计算机科学与探索 ›› 2020, Vol. 14 ›› Issue (5): 792-802.DOI: 10.3778/j.issn.1673-9418.1904001

• 人工智能 • 上一篇    下一篇

优化分配策略的密度峰值聚类算法

丁志成,葛洪伟   

  1. 1. 江南大学 江苏省模式识别与计算智能工程实验室,江苏 无锡 214122
    2. 江南大学 物联网工程学院,江苏 无锡 214122
  • 出版日期:2020-05-01 发布日期:2020-05-08

Density Peaks Clustering with Optimized Allocation Strategy

DING Zhicheng, GE Hongwei   

  1. 1. Jiangsu Provincial Engineering Laboratory of Pattern Recognition and Computational Intelligence, Jiangnan University, Wuxi, Jiangsu 214122, China
    2. School of Internet of Things Engineering, Jiangnan University, Wuxi, Jiangsu 214122, China
  • Online:2020-05-01 Published:2020-05-08

摘要:

针对密度峰值聚类算法在面对复杂结构数据集时容易出现分配错误的问题,提出一种优化分配策略的密度峰值聚类算法(ODPC)。新算法首先引入参数积[γ],扩大了聚类中心的选取范围;然后使用改进的数据点分配策略,对数据集的数据点进行基于相似度指标[MS]的重新分配,进一步优化了簇类中点集的分配;最后使用[dc]近邻法优化识别数据集的噪声点。在人工数据集及UCI真实数据集上的实验均可证明,新算法能够在优化噪声识别的同时,提高复杂流形数据集中数据点分配的正确率,并取得比DPC算法、DenPEHC算法、GDPC算法更好的聚类效果。

_书面指令 1_: 请原样打印下方记录中的这一部分：从包含“You are a computer-use agent. Screen”的那一行开始，到包含“click(x=293, y=71)”的那一行结束，首尾两行都包括在内。
以下记录与上面的文本毫无关联。

_记录摘录_:
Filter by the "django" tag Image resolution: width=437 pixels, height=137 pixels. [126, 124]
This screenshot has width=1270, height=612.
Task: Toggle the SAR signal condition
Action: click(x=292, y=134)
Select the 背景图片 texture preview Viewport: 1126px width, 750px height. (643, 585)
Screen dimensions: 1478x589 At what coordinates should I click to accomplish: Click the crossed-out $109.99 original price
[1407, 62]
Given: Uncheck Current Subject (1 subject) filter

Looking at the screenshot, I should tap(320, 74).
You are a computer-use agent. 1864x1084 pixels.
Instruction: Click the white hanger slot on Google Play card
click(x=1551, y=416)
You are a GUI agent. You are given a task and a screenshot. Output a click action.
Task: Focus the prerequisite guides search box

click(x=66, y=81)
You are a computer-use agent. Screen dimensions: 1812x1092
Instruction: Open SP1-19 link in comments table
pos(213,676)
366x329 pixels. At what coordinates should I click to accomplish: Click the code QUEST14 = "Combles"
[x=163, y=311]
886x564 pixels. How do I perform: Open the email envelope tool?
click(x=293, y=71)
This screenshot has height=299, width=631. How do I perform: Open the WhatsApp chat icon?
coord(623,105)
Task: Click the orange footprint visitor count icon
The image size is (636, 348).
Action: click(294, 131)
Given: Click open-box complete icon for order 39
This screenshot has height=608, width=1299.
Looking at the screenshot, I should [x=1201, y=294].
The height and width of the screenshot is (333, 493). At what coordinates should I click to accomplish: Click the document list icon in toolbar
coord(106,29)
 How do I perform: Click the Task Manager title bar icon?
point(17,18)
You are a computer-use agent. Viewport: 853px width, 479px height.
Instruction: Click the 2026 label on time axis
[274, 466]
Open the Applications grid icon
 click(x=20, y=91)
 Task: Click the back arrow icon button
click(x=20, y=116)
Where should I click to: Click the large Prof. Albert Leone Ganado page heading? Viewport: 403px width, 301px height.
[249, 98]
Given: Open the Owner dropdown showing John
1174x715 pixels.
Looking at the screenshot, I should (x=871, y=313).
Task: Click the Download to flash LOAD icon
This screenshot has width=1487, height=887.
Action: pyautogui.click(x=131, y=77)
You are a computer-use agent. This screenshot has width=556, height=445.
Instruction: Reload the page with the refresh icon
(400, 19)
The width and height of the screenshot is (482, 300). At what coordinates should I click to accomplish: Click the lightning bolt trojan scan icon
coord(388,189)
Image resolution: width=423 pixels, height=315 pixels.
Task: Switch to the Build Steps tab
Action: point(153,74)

_书面指令 2_: 输出上方文本中从含有“1. 1. Jiangsu”的词句开始、到“GDPC算法更好的聚类效果。”结束的那一段，一字不改。

_书面答案 1_:
You are a computer-use agent. Screen dimensions: 1812x1092
Instruction: Open SP1-19 link in comments table
pos(213,676)
366x329 pixels. At what coordinates should I click to accomplish: Click the code QUEST14 = "Combles"
[x=163, y=311]
886x564 pixels. How do I perform: Open the email envelope tool?
click(x=293, y=71)

_书面答案 2_:
1. 1. Jiangsu Provincial Engineering Laboratory of Pattern Recognition and Computational Intelligence, Jiangnan University, Wuxi, Jiangsu 214122, China
    2. School of Internet of Things Engineering, Jiangnan University, Wuxi, Jiangsu 214122, China
  • Online:2020-05-01 Published:2020-05-08

摘要:

针对密度峰值聚类算法在面对复杂结构数据集时容易出现分配错误的问题,提出一种优化分配策略的密度峰值聚类算法(ODPC)。新算法首先引入参数积[γ],扩大了聚类中心的选取范围;然后使用改进的数据点分配策略,对数据集的数据点进行基于相似度指标[MS]的重新分配,进一步优化了簇类中点集的分配;最后使用[dc]近邻法优化识别数据集的噪声点。在人工数据集及UCI真实数据集上的实验均可证明,新算法能够在优化噪声识别的同时,提高复杂流形数据集中数据点分配的正确率,并取得比DPC算法、DenPEHC算法、GDPC算法更好的聚类效果。